━━━ 抜粋文

音楽劇 わが町 公演情報 俳優座劇場「音楽劇 わが町」の観てきた!クチコミとコメント

  • 満足度★★★

    音楽劇化面では成功作
    オリジナル楽曲による音楽劇化と聞いて、仕上がりを懸念しましたが、「わが町」の音楽劇としては、大変良い仕上がりの舞台だったと思います。

    特に、1幕で、その良さが生かされていました。
    楽曲も、あの戯曲の雰囲気に合って、とても効果的でした。
    音楽を入れることで、余計体感時間が長くなるのかと思っていたら、いつも長く感じる部分がうまくカットされていて、テンポも良く、厭きませんでした。
    ただ、3幕の演出面には、やや疑問が残りました。

    土居さんの歌声にはいつも癒されるし、演技も、嬉しくなる程、お上手でしたが、でも、欲を言えば、エミリーとジョージは、せめて、20代の役者さんをキャスティングしてほしかったと思いました。

    ネタバレBOX

    最初のシーン、別役さんの芝居が始まったかと思いました。(笑い)

    1幕のグローウ゛ァーズ・コーナーズの学者の解説部分など、いつもちょっと冗長に感じる部分が一部カットされ、台詞がほぼ歌詞にそのまま転用されて、素敵な音楽劇になっていました。
    皆さん、台詞のない動作が自然で、芝居じみていなくて、すんなりと、わが町の住人に加わる心地がして、好感の持てる幕開きとなりました。
    私が過去に観た2つの舞台とは反対で、ギブスさん宅が上手、ウェブさん宅が下手という配置。

━━━━━━
━━━ 記録

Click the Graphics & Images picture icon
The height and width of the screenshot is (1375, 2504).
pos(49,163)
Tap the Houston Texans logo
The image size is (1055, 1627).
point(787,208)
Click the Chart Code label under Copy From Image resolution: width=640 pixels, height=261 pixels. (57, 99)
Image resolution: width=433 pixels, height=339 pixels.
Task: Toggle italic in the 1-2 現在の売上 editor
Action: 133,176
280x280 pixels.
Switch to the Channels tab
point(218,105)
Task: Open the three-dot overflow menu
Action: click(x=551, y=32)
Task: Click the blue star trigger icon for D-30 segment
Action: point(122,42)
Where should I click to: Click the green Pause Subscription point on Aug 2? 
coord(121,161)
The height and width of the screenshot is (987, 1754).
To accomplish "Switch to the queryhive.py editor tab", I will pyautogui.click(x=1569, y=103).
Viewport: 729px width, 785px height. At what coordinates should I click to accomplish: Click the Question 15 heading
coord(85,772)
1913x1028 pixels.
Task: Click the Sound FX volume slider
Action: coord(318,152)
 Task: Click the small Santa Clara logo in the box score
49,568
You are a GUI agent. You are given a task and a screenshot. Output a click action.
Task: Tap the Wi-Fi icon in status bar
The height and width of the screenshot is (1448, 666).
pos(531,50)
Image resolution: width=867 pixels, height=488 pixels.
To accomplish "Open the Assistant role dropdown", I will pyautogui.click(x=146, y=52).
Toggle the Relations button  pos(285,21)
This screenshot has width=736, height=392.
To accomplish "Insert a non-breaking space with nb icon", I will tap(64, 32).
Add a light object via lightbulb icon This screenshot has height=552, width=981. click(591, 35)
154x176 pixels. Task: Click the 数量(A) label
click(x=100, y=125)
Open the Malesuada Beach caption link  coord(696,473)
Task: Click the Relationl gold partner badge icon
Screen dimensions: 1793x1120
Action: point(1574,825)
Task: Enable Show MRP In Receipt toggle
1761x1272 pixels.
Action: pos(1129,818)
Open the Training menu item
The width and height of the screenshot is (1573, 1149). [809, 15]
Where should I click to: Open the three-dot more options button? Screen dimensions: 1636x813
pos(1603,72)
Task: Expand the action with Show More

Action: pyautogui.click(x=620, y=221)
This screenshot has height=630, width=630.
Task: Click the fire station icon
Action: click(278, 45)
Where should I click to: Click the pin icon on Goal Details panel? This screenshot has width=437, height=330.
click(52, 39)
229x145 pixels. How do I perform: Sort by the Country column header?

━━━━━━

◆ 課題の目的:
音楽劇の感想文のうち、「特に、1幕で、その良さが生かされていました。」から「ェブさん宅が下手という配置。」までを、両端の語句も含めて書き写してください。 記録は別の出典から取られたものです。

◆ 解答:
特に、1幕で、その良さが生かされていました。
    楽曲も、あの戯曲の雰囲気に合って、とても効果的でした。
    音楽を入れることで、余計体感時間が長くなるのかと思っていたら、いつも長く感じる部分がうまくカットされていて、テンポも良く、厭きませんでした。
    ただ、3幕の演出面には、やや疑問が残りました。

    土居さんの歌声にはいつも癒されるし、演技も、嬉しくなる程、お上手でしたが、でも、欲を言えば、エミリーとジョージは、せめて、20代の役者さんをキャスティングしてほしかったと思いました。

    ネタバレBOX

    最初のシーン、別役さんの芝居が始まったかと思いました。(笑い)

    1幕のグローウ゛ァーズ・コーナーズの学者の解説部分など、いつもちょっと冗長に感じる部分が一部カットされ、台詞がほぼ歌詞にそのまま転用されて、素敵な音楽劇になっていました。
    皆さん、台詞のない動作が自然で、芝居じみていなくて、すんなりと、わが町の住人に加わる心地がして、好感の持てる幕開きとなりました。
    私が過去に観た2つの舞台とは反対で、ギブスさん宅が上手、ウェブさん宅が下手という配置。